L’insonorisation est également bonne, malgré le fait que les moteurs refroidis par air soient naturellement plus bruyants. En conduite souple, la Tatra 613 ne fatigue que par sa direction lourde. Mais pour une conduite dynamique, elle exige du conducteur des compétences spécifiques propres à ce type de voiture. Grande, lourde et à moteur arrière.
Dans les années 1990, on pouvait acheter la Tatra 613 modernisée.

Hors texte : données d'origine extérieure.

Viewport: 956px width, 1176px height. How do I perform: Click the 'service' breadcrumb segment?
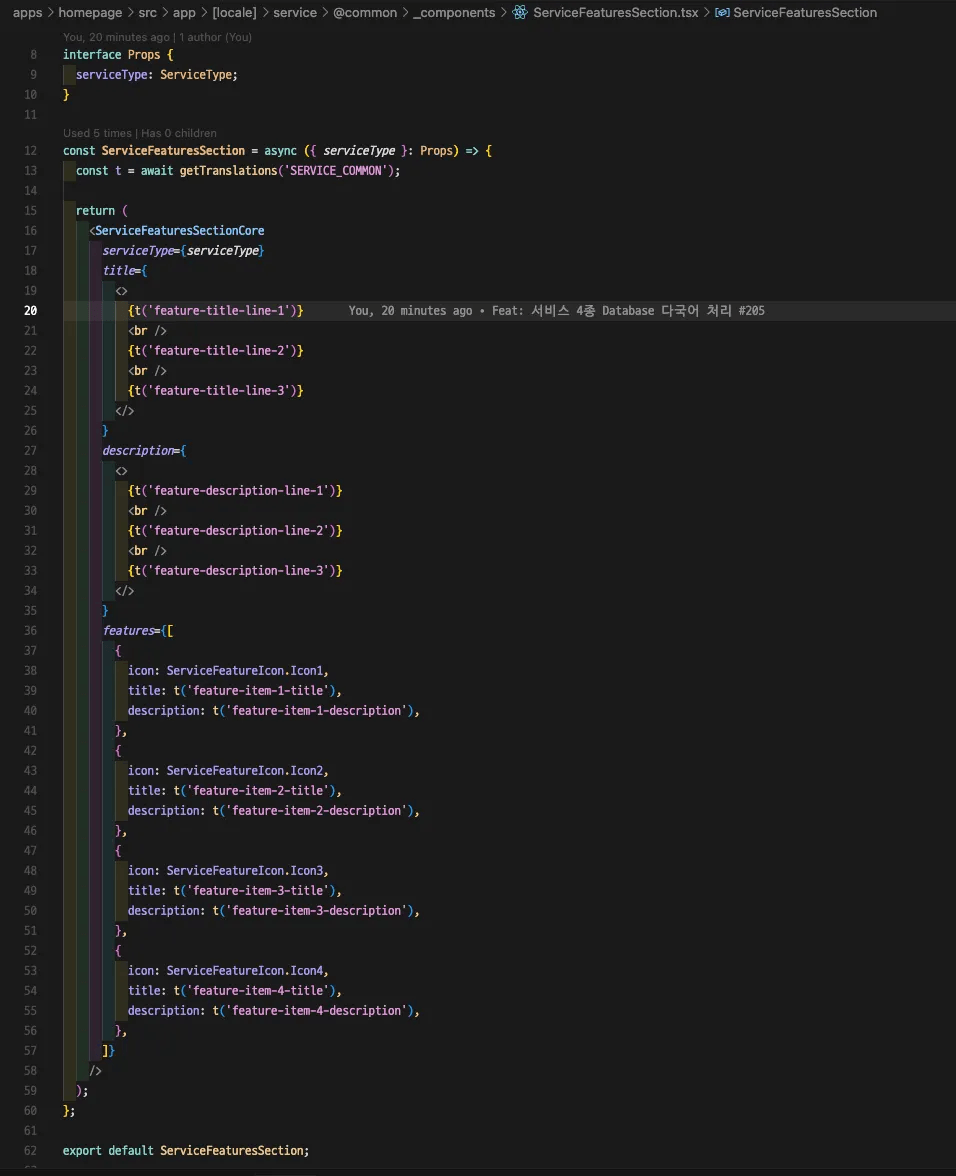295,13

Mais les acheteurs ne se pressaient pas. La Tatra 613 était devenue un anachronisme, vestige d’une époque révolue. Aujourd’hui, nous regardons cette berline noire autrement. Ce véhicule singulier et intéressant est un véritable artefact. Non seulement de l’histoire automobile, mais aussi de toute l’histoire tumultueuse et contradictoire de la seconde moitié du XXᵉ siècle.